123 Au XVIe siècle, l’entité administrative qui gouvernait ce territoire était l’Audience de Charcas. Comme l’explique L. Perrier Bruslé : « Fille de la première mondialisation, l’Audience de Charcas fut créée dans un seul but : exploiter les mines d’argent de Potosí. Loin de la mer, loin des ports qui furent les premiers centres de colonisation, le Cerro Rico était enchâssé dans un cul-de-sac montagneux à l’endroit où les deux cordillères se rejoignent et ferment l’Altiplano. Dans la vallée, à 160 km de Potosí, la ville de Charcas (actuelle Sucre) est fondée et devient la capitale de l’Audience. Ainsi l’Audience de Charcas, dès sa fondation, participe d’un réseau transocéanique organisé pour l’exploitation d’une ressource : l’argent » (Perrier Bruslé, 2006 : 324-325).

organisé, dont elle se distingue par des caractéristiques propres, une certaine autonomie sociale et une trajectoire historique de mise à distance, mais avec lequel elle fait système. Or, la définition de l’intégration proposée par R. Lee (2009) néglige deux de ces aspects constitutifs de la marge, qu’il convient d’intégrer à notre propre acception de l’intégration : sa trajectoire historique singulière et son insertion dans un système. Concernant le premier élément, précisons qu’un processus d’intégration participe à la création et à l’entretien de dynamiques de convergence entre les trajectoires d’espaces historiquement différenciées – et pas seulement entre des espaces sociaux. De plus, en lien avec le second élément et dans une perspective relationnelle, l’intégration intervient dans le cadre d’un système. Cela fait écho à la définition de l’intégration proposée par B. Bret :

« Le terme d’intégration désigne le renforcement des liens qui unissent les éléments d’un système. Par définition, c’est parce que ces éléments interagissent les uns avec les autres qu’ils forment un système, ce dernier étant davantage que la simple somme de ses éléments constitutifs. Le plus, c’est précisément l’interaction des éléments, plus ou moins forte selon le degré d’intégration. Le terme d’intégration peut donc s’appliquer à la formation d’un système (la systémogenèse) ou à la consolidation d’un système existant. En application de ce qui précède, l’intégration territoriale désigne la mise en place de liens entre les points d’un espace humanisé, assez solides pour que naisse une interdépendance entre eux » (Bret, 2005 : 388).
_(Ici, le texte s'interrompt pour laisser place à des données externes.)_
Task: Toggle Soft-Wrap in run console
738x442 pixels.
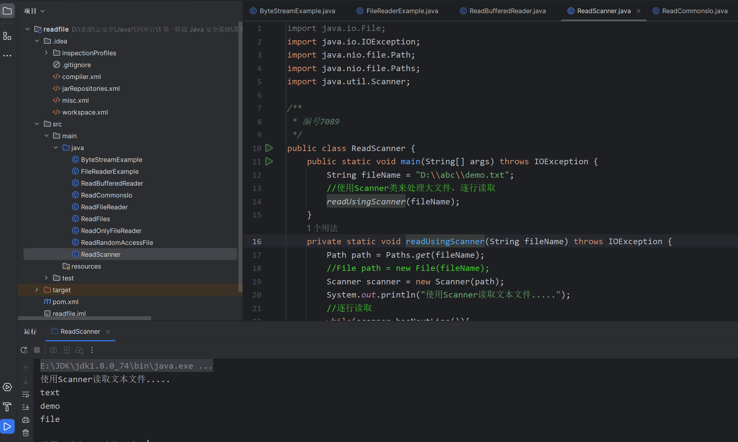Action: tap(26, 394)
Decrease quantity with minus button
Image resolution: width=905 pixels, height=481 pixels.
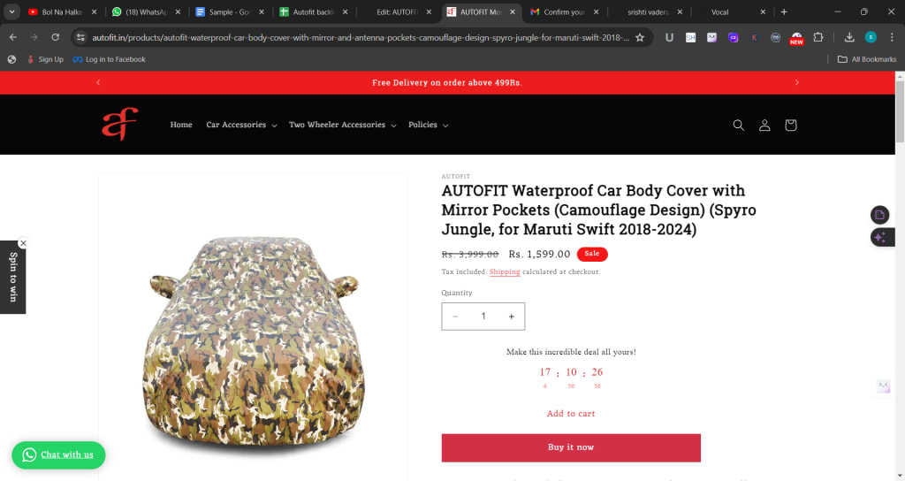coord(455,317)
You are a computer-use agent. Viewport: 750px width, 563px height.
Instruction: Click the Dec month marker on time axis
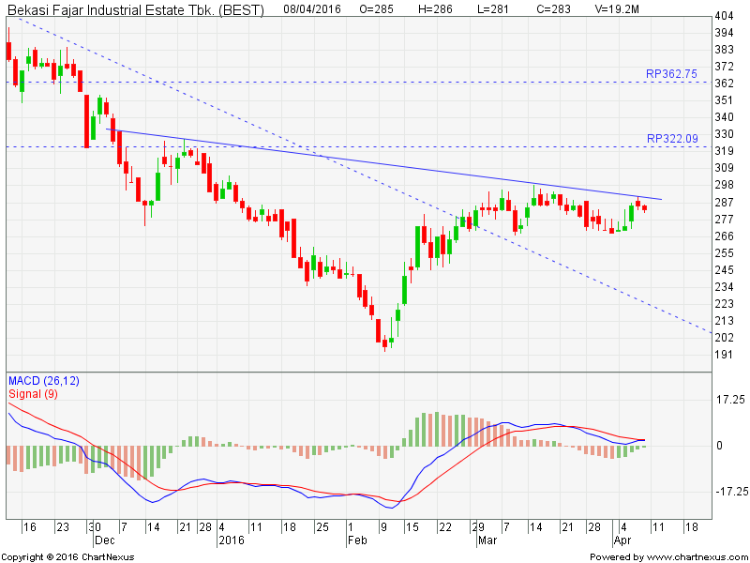click(102, 540)
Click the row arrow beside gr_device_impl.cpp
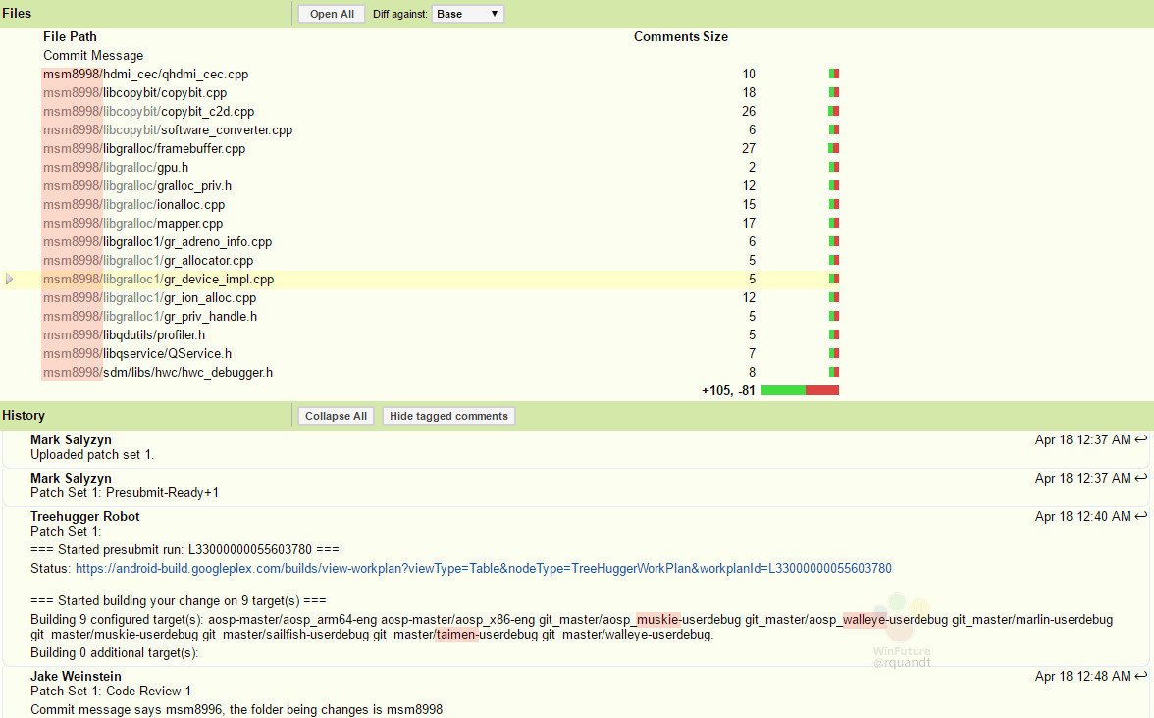The height and width of the screenshot is (718, 1154). pyautogui.click(x=10, y=280)
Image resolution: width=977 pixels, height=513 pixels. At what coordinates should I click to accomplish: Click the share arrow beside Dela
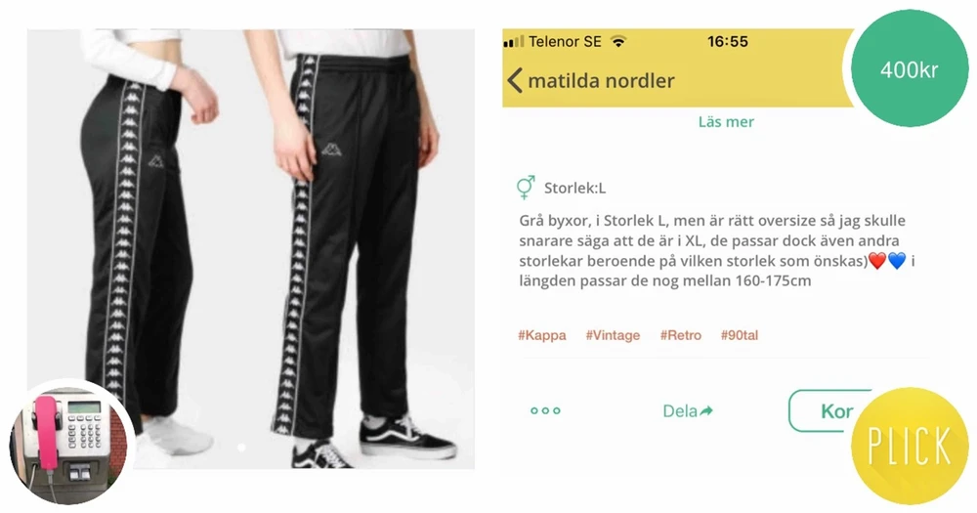(706, 411)
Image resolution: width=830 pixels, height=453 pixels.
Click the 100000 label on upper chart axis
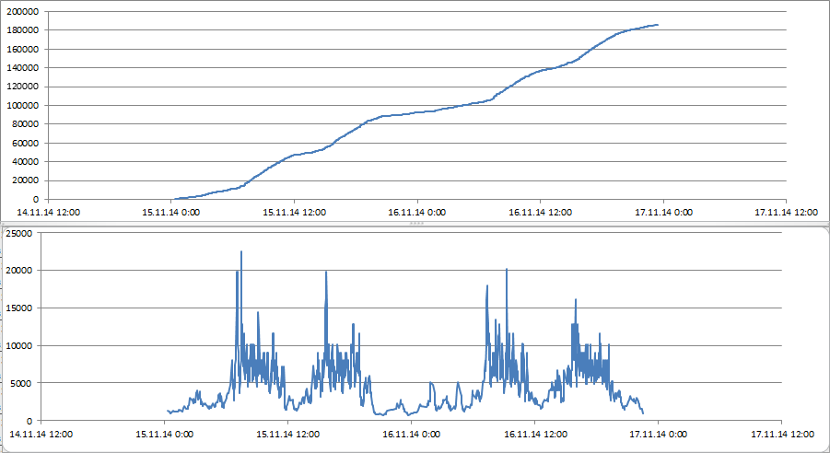22,105
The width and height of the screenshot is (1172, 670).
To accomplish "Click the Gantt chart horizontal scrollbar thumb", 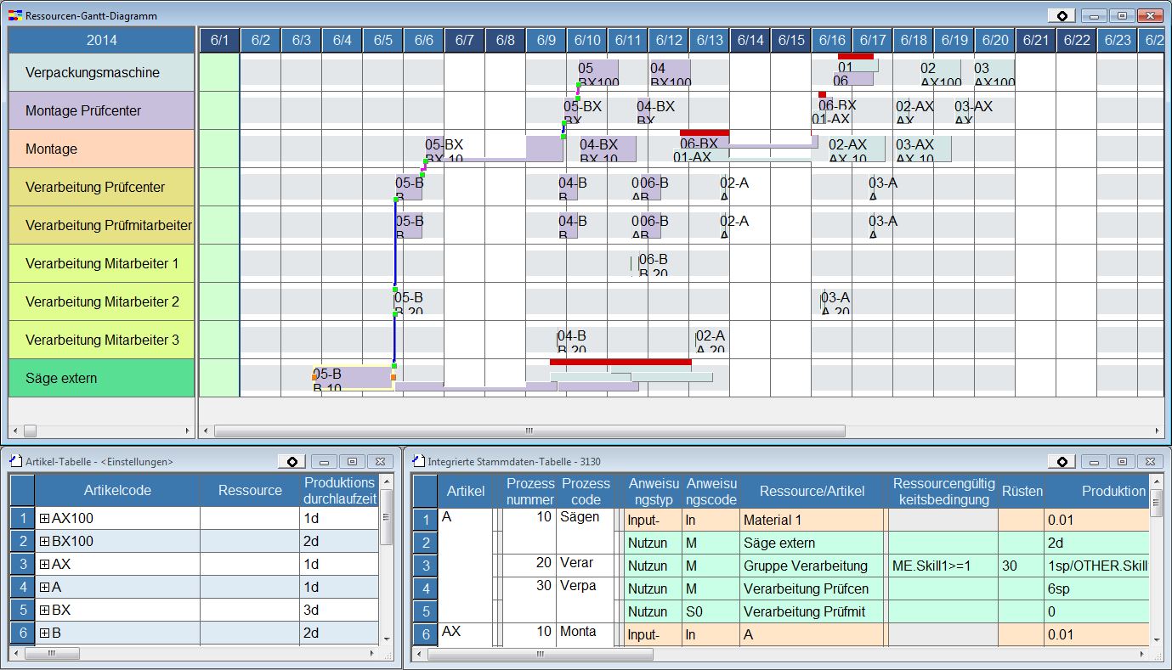I will [529, 431].
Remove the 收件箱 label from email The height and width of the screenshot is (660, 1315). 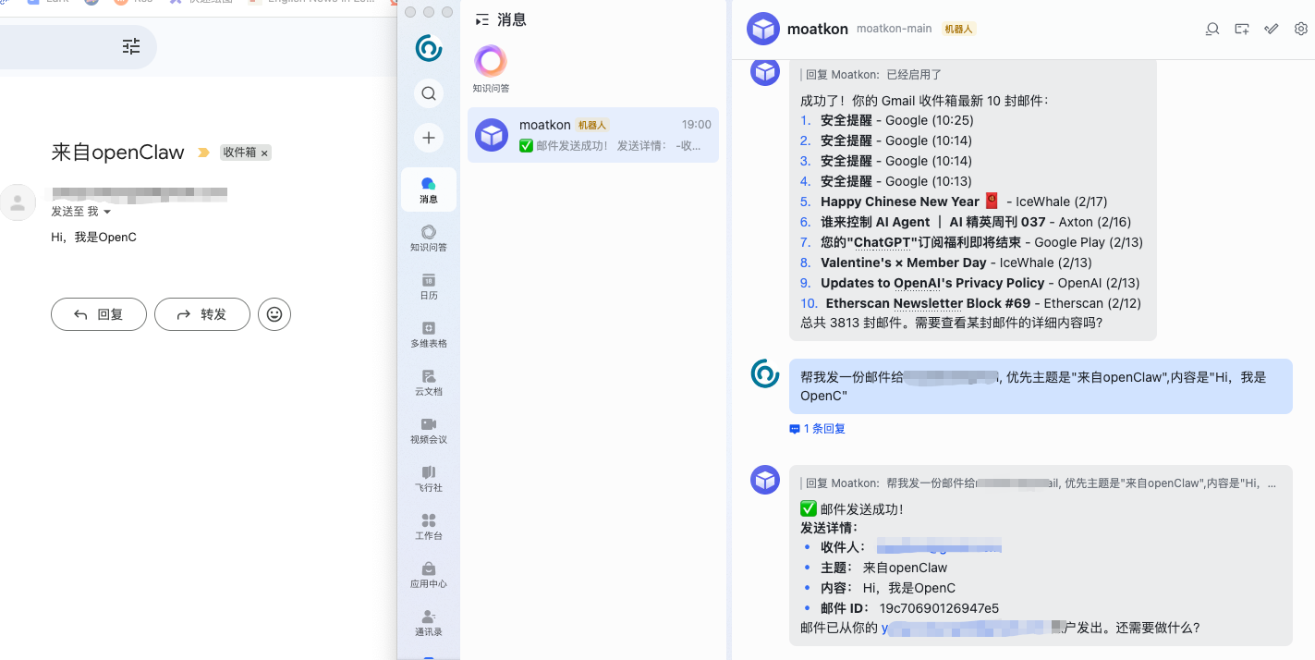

Cette acception de l’intégration comme un processus de renforcement de liens au sein d’un système – pré-existant ou en construction – permet d’envisager la trajectoire d’une marge au sein du territoire avec lequel elle fait système.

Ainsi, nous considérons l’intégration comme un processus de construction, de renforcement et d’entretien de liens et de modèles d’interaction entre espaces appartenant à un même système, mais auparavant plus ou moins séparés, participant également à la mise en place de formes de convergence entre les trajectoires d’espaces historiquement différenciés. Les interactions entre acteurs se trouvent au cœur de ce processus, qui passe également par la mise en place de flux et d’infrastructures (Carrizo, Velut, 2005).

Dans ce chapitre, nous chercherons donc à comprendre les dynamiques d’intégration des marges lithinifères sud-américaines à l’espace mondialisé, c’est-à-dire à saisir les relations entre espace local et espace mondial provoquées par les projets d’extraction du lithium. Cette intégration passe par l’insertion dans des réseaux globaux de production et de commercialisation, ainsi que par un certain nombre de marqueurs globaux impactant l’échelle locale (prix du marché, normes, contraintes commerciales...). Les transnationales jouent un rôle crucial dans cette relation entre

local et global, mais nous verrons que d’autres acteurs y participent également. Une réflexion trans-scalaire nous amènera à réinterroger la notion même de marge, en analysant les effets de la mondialisation contemporaine sur les espaces perçus a priori comme des marges.